A proposito di Moise Kean, l’uomo del momento. Che però potrebbe partire dalla panchina. Ecco perché secondo Gerna: “O lui o Mandzukic. Dalla panchina molto meglio Kean del croato. Ti dà quel cambio di passo utile. L’esclusione di Kean dal primo minuto non credo sia una punizione per Cagliari, ma è chiaro che il pianeta Juve appena può gli dà qualche ‘bastonata sui denti’ al ragazzo. Nel senso positivo ovviamente. Bonucci è stato un po’ strumentalizzato e male interpretato, ma il messaggio era chiaro ‘vola basso e porta rispetto’. Poi lui l’ha detto male e il 50 e 50 poteva risparmiarselo. Ma vi assicuro che quel messaggio li, dai compagni e da Allegri, arriva un po’ tutti i giorni a Kean. Ha grandi qualità ma tende a volare un pochino alto sinceramente“.

Ma intanto lui continua a fare gol ed è un’arma pericolosa per il Milan a partita in corso: “Già ad agosto mi parlavano bene di lui. Mi dicevano ‘questo deve ancora imparare a giocare a pallone, ma quando ha la palla fa gol’ e lo ha dimostrato in Serie A. E’ un’arma a partita in corso. Lui sta sfruttando bene le occasioni che Allegri gli sta dando. Ed è quello che deve fare“.

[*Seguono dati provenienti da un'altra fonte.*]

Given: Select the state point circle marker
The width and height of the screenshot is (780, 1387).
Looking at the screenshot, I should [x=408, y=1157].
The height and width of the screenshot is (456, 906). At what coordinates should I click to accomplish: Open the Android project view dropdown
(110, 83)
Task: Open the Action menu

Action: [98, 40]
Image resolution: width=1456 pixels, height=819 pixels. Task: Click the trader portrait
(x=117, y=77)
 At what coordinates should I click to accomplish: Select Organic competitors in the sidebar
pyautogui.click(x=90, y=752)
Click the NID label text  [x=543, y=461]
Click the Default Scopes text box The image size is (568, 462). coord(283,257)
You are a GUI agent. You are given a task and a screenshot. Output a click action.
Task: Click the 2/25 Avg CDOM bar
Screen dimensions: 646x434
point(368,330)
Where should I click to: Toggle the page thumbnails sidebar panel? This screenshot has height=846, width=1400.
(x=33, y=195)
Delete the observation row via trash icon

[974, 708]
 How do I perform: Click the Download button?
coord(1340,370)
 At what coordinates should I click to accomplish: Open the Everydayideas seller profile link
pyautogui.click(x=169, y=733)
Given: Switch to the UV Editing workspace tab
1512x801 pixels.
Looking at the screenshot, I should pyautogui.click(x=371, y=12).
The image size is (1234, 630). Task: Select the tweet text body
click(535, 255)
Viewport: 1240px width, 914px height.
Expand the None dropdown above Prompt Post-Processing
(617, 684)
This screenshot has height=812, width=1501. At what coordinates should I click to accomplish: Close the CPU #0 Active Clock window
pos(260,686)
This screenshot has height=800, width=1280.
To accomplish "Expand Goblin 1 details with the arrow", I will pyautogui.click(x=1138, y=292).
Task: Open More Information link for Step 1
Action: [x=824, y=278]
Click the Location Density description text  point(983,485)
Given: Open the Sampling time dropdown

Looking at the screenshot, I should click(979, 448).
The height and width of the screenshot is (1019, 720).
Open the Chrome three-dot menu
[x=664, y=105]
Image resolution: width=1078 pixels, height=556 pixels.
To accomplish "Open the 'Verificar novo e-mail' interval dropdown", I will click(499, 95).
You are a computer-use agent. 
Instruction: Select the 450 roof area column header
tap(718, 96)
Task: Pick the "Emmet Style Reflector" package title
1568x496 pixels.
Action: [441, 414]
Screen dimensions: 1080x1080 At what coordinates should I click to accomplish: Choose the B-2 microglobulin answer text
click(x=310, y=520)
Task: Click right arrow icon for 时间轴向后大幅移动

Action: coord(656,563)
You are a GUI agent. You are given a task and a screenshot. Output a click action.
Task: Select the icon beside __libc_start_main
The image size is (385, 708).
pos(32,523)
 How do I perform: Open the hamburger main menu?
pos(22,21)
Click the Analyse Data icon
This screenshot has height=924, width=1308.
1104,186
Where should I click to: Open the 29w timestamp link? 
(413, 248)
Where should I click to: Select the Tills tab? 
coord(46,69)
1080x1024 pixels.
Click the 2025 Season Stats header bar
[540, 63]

Protagonista in questi giorni Leonardo Bonucci, sempre beccato dalle tifoserie. E anche gli juventini stessi lo hanno preso un po’ di mira. Un rapporto ancora non rimarginato dopo l’avventura rossonera: “Non è stato dimenticato del tutto l’annetto che si è fatto a San Siro… Se c’è da remare tutti dalla stessa parte lo si fa, ma prima lui era considerato uno dei tifosi, andava a vedere le partite in curva da squalificato. La cosa che lui sia andato al Milan non è ancora superata… La ferita magari non è aperta, si è un po’ cicatrizzata ma ci vuole poco a riaprirla… Lui è uno dei capitani della Juventus e un leader dello spogliatoio. Su Kean è stato strumentalizzato, voleva dire al ragazzo di andare ad esultare con i compagni e non esultare in faccia ai tifosi avversari. Il suo anno al Milan non è stato dimenticato, ma ad inizio anno lo fischiavano, oggi va meglio“.